The great thing about sheet metal is that it can be attached in numerous ways to all sorts of other materials, like plastic and wood. When you are attaching one section of sheet metal to another, there are, again, several ways of doing the job. Modern sheet metal fabrication techniques allow for all sorts of structures to be constructed and with a variety of joins. What are the common fabrication fixing techniques that fabricators use these days? 

Tab Joining

This is one of the most economic ways of joining two sections of sheet metal to one another because no other materials are used in the process. A tab join is, in effect, nothing more than a fold in the metal that connects the two sheets to each other. You can achieve a similar effect with nothing more than paper.
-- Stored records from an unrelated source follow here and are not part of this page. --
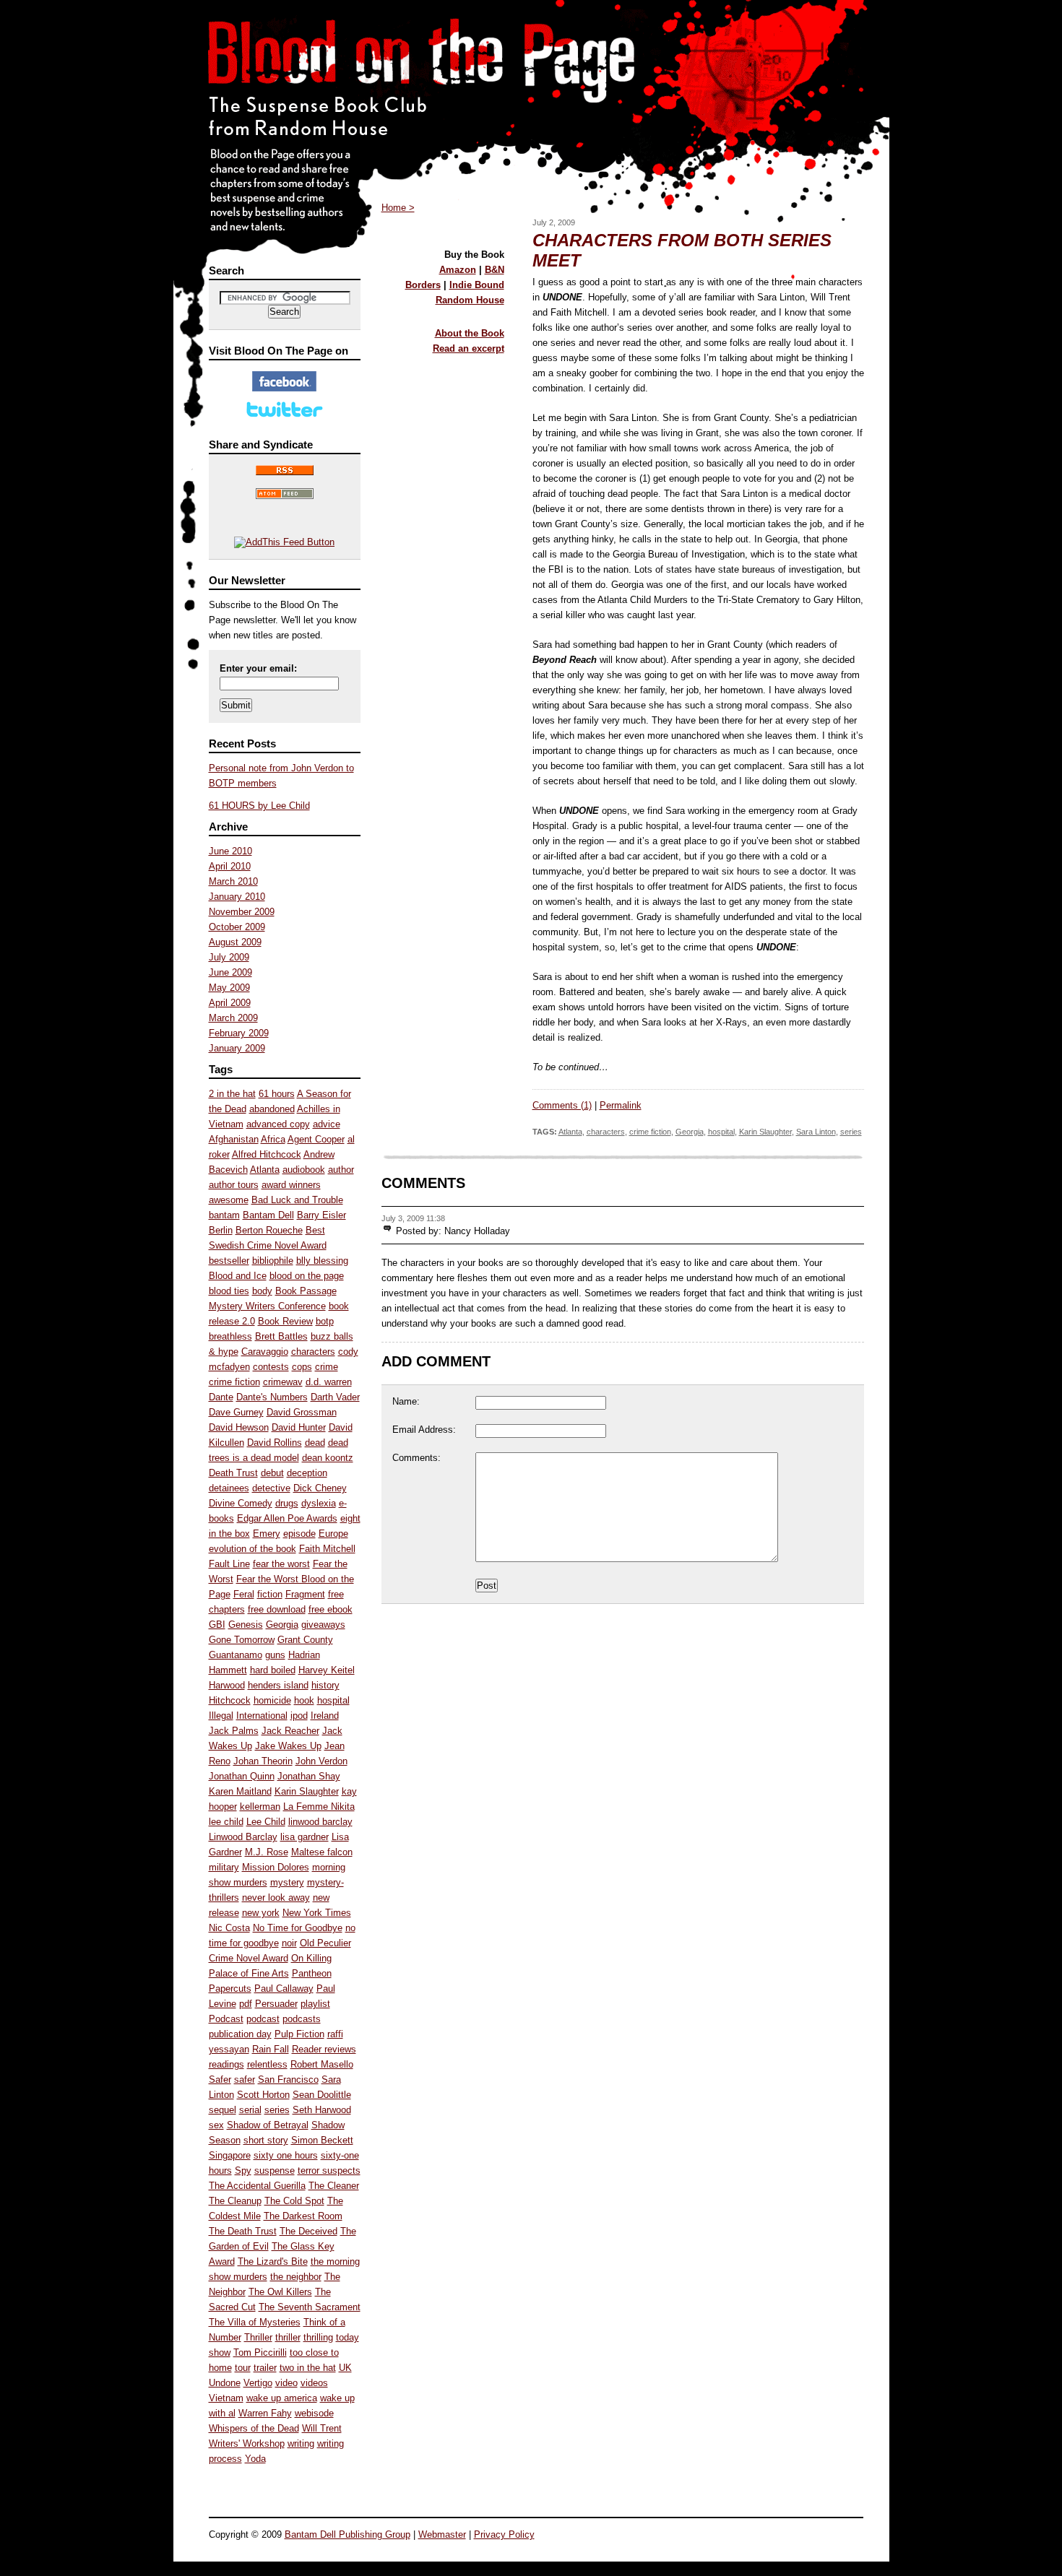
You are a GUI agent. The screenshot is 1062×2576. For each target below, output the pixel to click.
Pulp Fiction (299, 2034)
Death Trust (233, 1472)
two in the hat (308, 2367)
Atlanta (265, 1169)
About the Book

When sheet metal tab joins are formed, however, they are rigid and highly-durable. Tab joins tend to be used for cladding and roofing sheets of metal such as those made from ductile steel, aluminium or copper.


This is an incredibly flexible way of attaching a pair of sheet metal sections to one another because a welder can choose to use a variety of welding methods. Sometimes, a spot weld is all that is needed for a certain type of fabrication. Where a watertight or even an airtight seal is needed, then a more extensive weld can be conducted along the seam of the two sheets of metal. Welding is also good for fixing sheet metal to tubular metal.

Clinch Joining

A cold form process, clinch joining is a preferred method for fabricators to connect a thicker section of sheet metal to a thinner one. When the two sections of metal are set out so that one section overlaps the next, a heavy-duty clinching die is forced into the two layers to reshape them. Rather like a button going through a button hole, this fixes the two sections of sheet metal to one another permanently.


Among the oldest techniques used for connecting different layers of sheet metal together, riveting is still widely used by fabrication firms. A rivet is punched into two overlapping sections of metal rather like a clinch joint. However, rather than merely reforming the metal, the rivet penetrates both sections like a nail running into two sections of wood. Various kinds of rivets are available for different sorts of jobs and looks. Typical examples include flush rivets, semi-tubular rivets and drive rivets.